Re: [PATCH] KVM: move memslot invalidation later than possible failures

Yan Zhao <yan.y.zhao@xxxxxxxxx> · Thu, 10 Nov 2022 08:50:10 +0800



On Thu, Nov 10, 2022 at 12:33:25AM +0000, Sean Christopherson wrote:
> On Wed, Nov 09, 2022, Yan Zhao wrote:
> > On Tue, Nov 08, 2022 at 05:32:50PM +0000, Sean Christopherson wrote:
> > > On Tue, Nov 08, 2022, Yan Zhao wrote:
> > > > For memslot delete and move, kvm_invalidate_memslot() is required before
> > > > the real changes committed.
> > > > Besides swapping to an inactive slot, kvm_invalidate_memslot() will call
> > > > kvm_arch_flush_shadow_memslot() and further kvm_page_track_flush_slot() in
> > > > arch x86.
> > > > And according to the definition in kvm_page_track_notifier_node, users can
> > > > drop write-protection for the pages in the memory slot on receiving
> > > > .track_flush_slot.
> > > 
> > > Ugh, that's a terrible API.  The entire page track API is a mess, e.g. KVMGT is
> > > forced to grab its own references to KVM and also needs to manually acquire/release
> > > mmu_lock in some flows but not others.
> > > 
> > > Anyways, this is a flaw in the page track API that should be fixed.  Flushing a
> > > slot should not be overloaded to imply "this slot is gone", it should be a flush
> > > command, no more, no less.
> > hmm, but KVM also registers to the page track
> > "node->track_flush_slot = kvm_mmu_invalidate_zap_pages_in_memslot;"
> > And in kvm_mmu_invalidate_zap_pages_in_memslot, memslot (actaully all the shadow
> > page tables) is zapped. And during the zap, unaccount_shadowed() will drop the
> > write protection. But KVM is ok because the dropped write-protection can be
> > rebuilt during rebuilding the shadow page table.
> > So, for .track_flush_slot, it's expected that "users can drop write-protection
> > for the pages in the memory slot", right?
> 
> No.  KVM isn't actually dropping write-protection, because for the internal KVM
> case, KVM obliterates all of its page tables.
> 
> > > AFAICT, KVMGT never flushes anything, so fixing the bug should be a simple matter
> > > of adding another hook that's invoked when the memory region change is committed.
> > >
> > Do you mean adding a new hook in page track, e.g. .track_slot_change?

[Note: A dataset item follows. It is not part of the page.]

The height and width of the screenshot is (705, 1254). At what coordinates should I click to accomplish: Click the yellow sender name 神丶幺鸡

> > Then right before committing slot changes, call this interface to notify slot
> > DELETE/MOVE?
> > 
> > Not only KVMGT, KVM can also be affected by this failure to MOVE if it wants to
> > support below usecase:
> > 1. KVM pre-populated a memslot
> > 2. memslot MOVE happened
> > 3. KVM pre-populates the new memslot (MOVE succeeds) or the old one (MOVE fails).

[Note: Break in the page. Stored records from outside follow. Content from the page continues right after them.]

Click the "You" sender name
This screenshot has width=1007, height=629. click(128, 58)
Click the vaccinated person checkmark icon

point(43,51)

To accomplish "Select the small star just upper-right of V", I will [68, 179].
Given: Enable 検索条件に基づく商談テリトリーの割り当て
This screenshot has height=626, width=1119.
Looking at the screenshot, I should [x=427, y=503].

> > So also add a new interface for the MOVE failure?
> > 
> > > That would allow KVMGT to fix another bug.  If a memory region is moved and the
> > > new region partially overlaps the old region, KVMGT technically probably wants to
> > > retain its write-protection scheme.  Though that's probably not worth supporting,
> > > might be better to say "don't move memory regions if KVMGT is enabled", because
> > > AFAIK there is no VMM that actually moves memory regions (KVM's MOVE support was
> > > broken for years and no one noticed).
> > >
> > So, could we disable MOVE in KVM at all?
> 
> Ideally, yes.  Practically?  Dunno.  It's difficult to know whether or not there
> are users out there.
> 
> > > Actually, given that MOVE + KVMGT probably doesn't work regardless of where the
> > > region is moved to, maybe we can get away with rejecting MOVE if an external
> > > page tracker cares about the slot in question.
> > > 
> > > > However, if kvm_prepare_memory_region() fails, the later
> > > > kvm_activate_memslot() will only swap back the original slot, leaving
> > > > previous write protection not recovered.
> > > > 
> > > > This may not be a problem for kvm itself as a page tracker user, but may
> > > > cause problem to other page tracker users, e.g. kvmgt, whose
> > > > write-protected pages are removed from the write-protected list and not
> > > > added back.
> > > > 
> > > > So call kvm_prepare_memory_region first for meta data preparation before
> > > > the slot invalidation so as to avoid failure and recovery.
> > > 
> > > IIUC, this is purely a theoretical bug and practically speaking can't be a problem
> > > in practice, at least not without completely breaking KVMGT.
> > > 
> > > On DELETE, kvm_prepare_memory_region() will never fail on x86 (s390's ultravisor
> > > protected VM case is the only scenario where DELETE can fail on any architecture).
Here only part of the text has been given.